The voices seemed sometimes to come from a different part of their natures from what we saw with the bodily eyes. There was, now and then, a gentle and minor key, as if a glimpse of something purer and higher passed through these rough lads. A favorite song was, "There's a Rest for the Weary," though more untiring youngsters than these never frisked over the earth; and "There's a light in the Window for Thee, Brother," always pleased them, as if they imagined themselves wandering alone through a great city at night, and at length a friendly light shone in the window for them.

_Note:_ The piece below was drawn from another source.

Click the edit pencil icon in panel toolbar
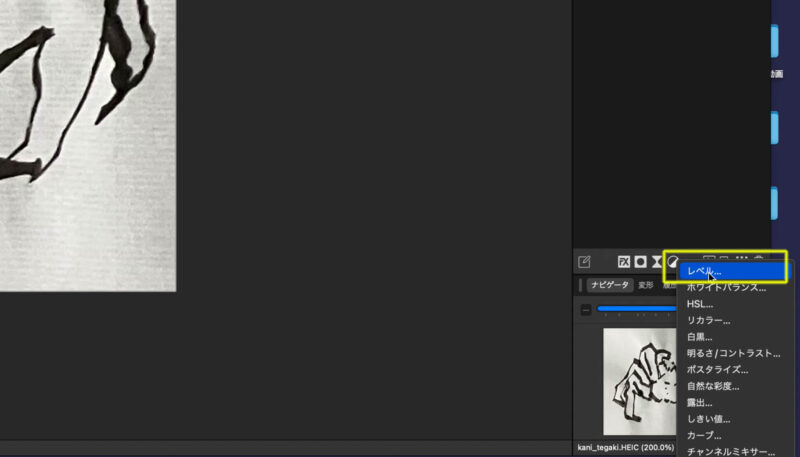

Their especial vice of money-wasting the Superintendent broke up by opening a Savings-bank, and allowing the boys to vote how long it should be closed. The small daily deposits accumulated to such a degree that the opening gave them a great surprise at the amounts which they possessed, and they began to feel thus the "sense of property," and the desire of accumulation, which economists tell us, is the base of all civilization. A liberal interest was also soon allowed on deposits, which stimulated the good habit. At present, from two hundred to three hundred dollars will often be saved by the lads in a month.

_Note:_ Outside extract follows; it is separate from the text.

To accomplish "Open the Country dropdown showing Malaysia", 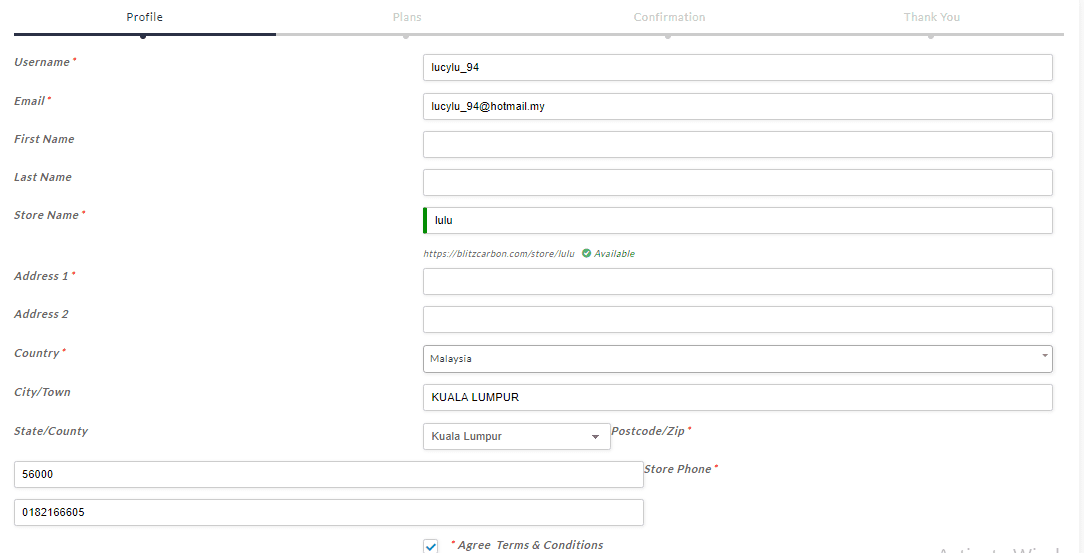I will (737, 358).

The same device, and constant instruction, broke up gambling, though I think policy-tickets were never fairly undermined among them.

The present Superintendent and Matron of the Newsboys' Lodging-house, Mr. and Mrs. O'Connor (at Nos. 49 and 51 Park Place), are unsurpassed in such institutions in their discipline, order, good management, and excellent housekeeping. The floors, over which two hundred or two hundred and fifty street-boys tread daily, are as clean as a man-of-war's deck. The Sunday-evening meetings are as attentive and orderly as a church, the week-evening school quiet and studious. All that mass of wild young humanity is kept in perfect order, and brought under a thousand good influences.

The Superintendent has had a very good preliminary experience for this work in the military service – having been in the British army in the Crimea. The discipline which he maintains is excellent. He is a man, too, of remarkable generosity of feeling, and a good "provider." One always knows that his boys will have enough to eat, and that everything will be managed liberally – and justly. It is truly remarkable during how many years he controlled that great multitude of little vagabonds and "roughs," and yet with scarcely ever even a complaint from any source against him. For such success is needed the utmost kindness, and, at the same time, the strictest justice. His wife has been almost like a mother to the boys.

In the course of a year the population of a town passes through the Lodging-house – in 1869 and '70, eight thousand eight hundred and thirty-five different boys. Many are put in good homes; some find places for themselves; others drift away – no one knows whither. They are an army of orphans – regiments of children who have not a home or friend – a multitude of little street-rovers who have no place where to lay their heads. They are being educated in the streets rapidly to be thieves and burglars and criminals. The Lodging-house is at once school, church, intelligence-office, and hotel for them. Here they are shaped to be honest and industrious citizens; here taught economy, good order, cleanliness, and morality; here Religion brings its powerful influences to bear upon them; and they are sent forth to begin courses of honest livelihood.

The Lodging-houses repay their expenses to the public ten times over each year, in preventing the growth of thieves and criminals. They are agencies of pure humanity and almost unmingled good. Their only possible reproach could be, that some of their wild subjects are soon beyond their reach, and have been too deeply tainted with the vices of street-life to be touched even by kindness, education, or religion. The number who are saved, however, are most encouragingly large.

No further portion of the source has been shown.